Kultus- und Wissenschaftsministerin Audronė Petrikienė in Hüttenfeld zu Gast

Vom 20.-23. März 2016 tagen im Litauischen Gymnasium die Leiter der litauischen Schulen von Westeuropa. Zur Eröffnung des Seminars ist auch die Kultus- und Wissenschaftsministerin Litauens Audrone Petrikiene nach Hüttenfeld gekommen.

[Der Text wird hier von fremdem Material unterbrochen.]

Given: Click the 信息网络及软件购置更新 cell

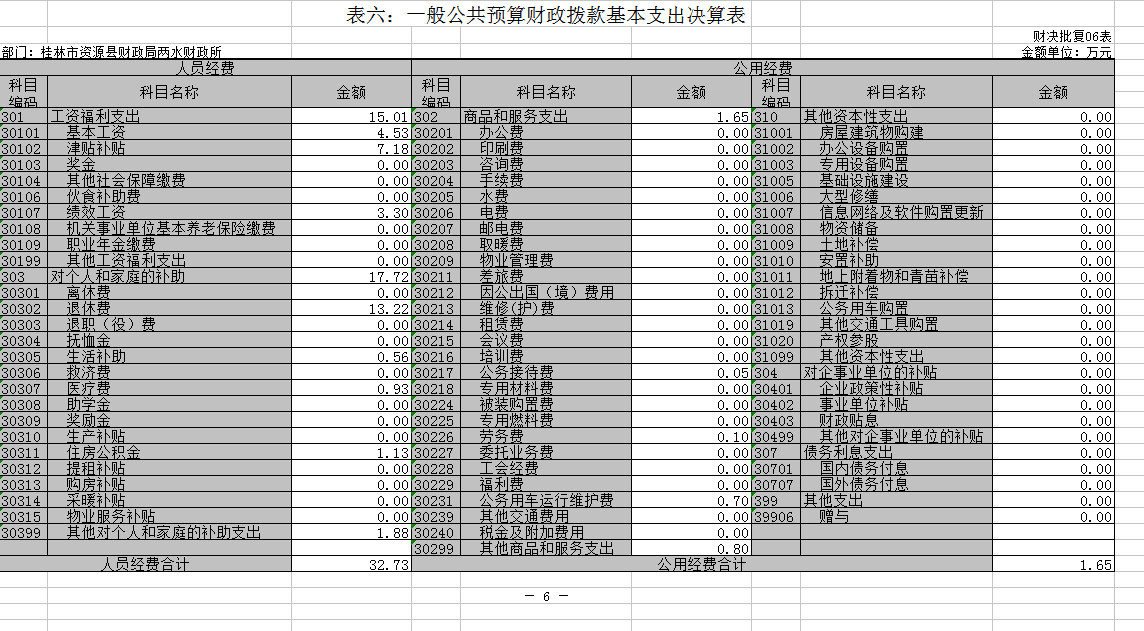Looking at the screenshot, I should pos(901,213).
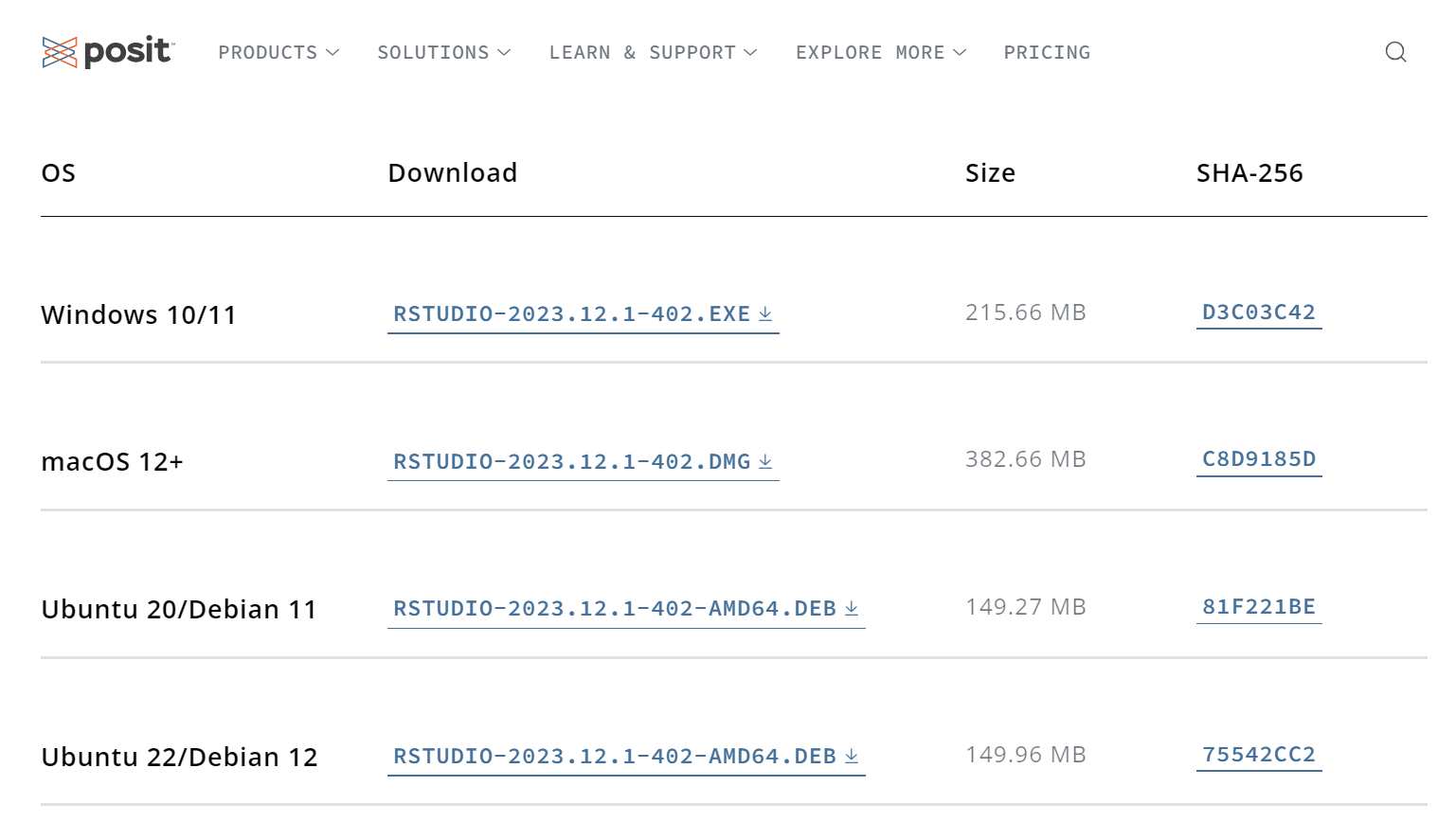Download RSTUDIO-2023.12.1-402.EXE for Windows
1456x822 pixels.
point(571,314)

Nach einem Besuch in Heppenheim beim Landrat des Kreises Bergstraße, Christian Engelhardt, trafen Ministerin und Schulleiter um die Mittagszeit in Hüttenfeld ein. Nach der obligatorischen Begrüßung der Ministerin mit Salz und Brot vor dem Eingang zur Internatsaula begrüßte Schulleiterin Janina Vaitkienė die Ministerin und die Seminarteilnehmer mit Worten des Dichters Vincas Kudirka aufs Herzlichte. Danach wurde die Begrüßung der Gäste mit Volkstänzen und Vokaldarbietungen unter der Leitung von Musiklehrer Gintaras Ručys und seiner Frau Audronė Ručienė fortgesetzt.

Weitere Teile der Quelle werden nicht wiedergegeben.